The fund-raising effort is to be overseen by Gov. Terry McAuliffe of Virginia and Stephanie Schriock, the president of Emily’s List, a group that works to elect Democratic women who support abortion rights.
Even if a Democrat like Hillary Rodham Clinton captures the White House, Mr. McAuliffe said in an interview, it will be difficult for her as president to move an ambitious agenda through a House that is still likely to be controlled by Republicans.
“We’re going to tie this to the presidential campaign because the next president will need more Democratic members of Congress to work with her to get things done,” said Mr. McAuliffe, a former Democratic National Committee chairman and a longtime friend of the Clintons.
The push is rooted in the 2010 elections, which were devastating to Democrats not only because they suffered deep losses but also because Republican victories in governors’ races and gains the party made in controlling state legislatures that year enabled Republicans to dominate redistricting in many states, achieving what could be a decade-long hold on the House.

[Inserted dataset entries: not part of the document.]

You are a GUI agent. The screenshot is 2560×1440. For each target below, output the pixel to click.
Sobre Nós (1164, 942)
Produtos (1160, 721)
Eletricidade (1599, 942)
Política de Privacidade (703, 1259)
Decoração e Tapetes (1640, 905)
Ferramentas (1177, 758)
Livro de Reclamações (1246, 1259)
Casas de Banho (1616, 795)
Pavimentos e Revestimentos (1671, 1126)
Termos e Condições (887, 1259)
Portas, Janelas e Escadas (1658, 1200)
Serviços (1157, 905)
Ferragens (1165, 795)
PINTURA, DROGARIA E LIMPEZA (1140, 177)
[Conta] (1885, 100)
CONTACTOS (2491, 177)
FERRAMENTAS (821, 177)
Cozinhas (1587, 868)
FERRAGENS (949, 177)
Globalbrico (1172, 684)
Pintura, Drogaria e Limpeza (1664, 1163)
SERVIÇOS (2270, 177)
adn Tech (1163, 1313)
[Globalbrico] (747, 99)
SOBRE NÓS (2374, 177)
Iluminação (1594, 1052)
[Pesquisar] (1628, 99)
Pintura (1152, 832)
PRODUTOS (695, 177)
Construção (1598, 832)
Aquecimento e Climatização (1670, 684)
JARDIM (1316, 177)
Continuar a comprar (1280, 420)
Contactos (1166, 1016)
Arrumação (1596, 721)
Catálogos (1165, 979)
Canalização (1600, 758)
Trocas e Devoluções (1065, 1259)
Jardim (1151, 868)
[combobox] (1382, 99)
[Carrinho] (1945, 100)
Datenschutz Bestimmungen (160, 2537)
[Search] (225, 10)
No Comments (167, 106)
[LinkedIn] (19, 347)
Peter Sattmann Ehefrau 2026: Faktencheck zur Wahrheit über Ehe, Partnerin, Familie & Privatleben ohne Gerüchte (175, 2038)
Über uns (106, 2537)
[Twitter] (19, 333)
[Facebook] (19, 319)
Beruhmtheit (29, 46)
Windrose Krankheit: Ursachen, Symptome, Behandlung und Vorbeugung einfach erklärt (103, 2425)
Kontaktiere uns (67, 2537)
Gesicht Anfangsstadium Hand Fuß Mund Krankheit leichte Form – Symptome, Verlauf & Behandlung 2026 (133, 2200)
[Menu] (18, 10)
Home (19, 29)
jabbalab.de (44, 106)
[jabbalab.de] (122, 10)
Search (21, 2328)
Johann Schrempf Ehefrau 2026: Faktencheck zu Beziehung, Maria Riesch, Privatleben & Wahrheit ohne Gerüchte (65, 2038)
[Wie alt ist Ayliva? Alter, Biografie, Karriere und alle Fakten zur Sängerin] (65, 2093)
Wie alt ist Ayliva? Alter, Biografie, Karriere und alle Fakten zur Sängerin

“What we saw in 2010 was a wave election,” said Ms. Schriock, referring to Democratic losses, “at the absolutely worst time.”
Two years later, Democrats won over a million more votes in House races than Republicans but still could not reclaim a majority, in part because of Republican-led redistricting.
Gerrymandering is not entirely to blame for Democrats’ House woes. The shift to Republicans among voters in much of the South and parts of the Midwest and Mountain West, along with Democratic votes being concentrated in urban areas, have also made most House races tougher for Democrats.
But Democrats have also been badly outplayed and outspent in the battle for statehouses. Both parties operate networks of political committees intended to channel national money into governor and state legislative races. But the Republican version is far better financed: The Republican Governors Association, for example, spent $170 million during the 2014 cycle, compared with $98 million for the Democratic Governors Association.
Democratic governors and strategists have often complained that their donors are too focused on more glamorous presidential and Senate races, while Republicans have been pouring money into state-level contests.
But Mr. McAuliffe acknowledged that the Democrats had not pushed their donors enough, either. “This effort is the first time the party has really taken a serious effort at winning these races,” he said.
Peter Emerson, a leading Democratic donor in New York who said he would raise in the “seven figures” for the fund, acknowledged that he wished “the clarion call had come earlier.”
“We’re late to the game, but we don’t have to come up with a new strategy — we just have to adapt to their strategy,” he said of Republicans.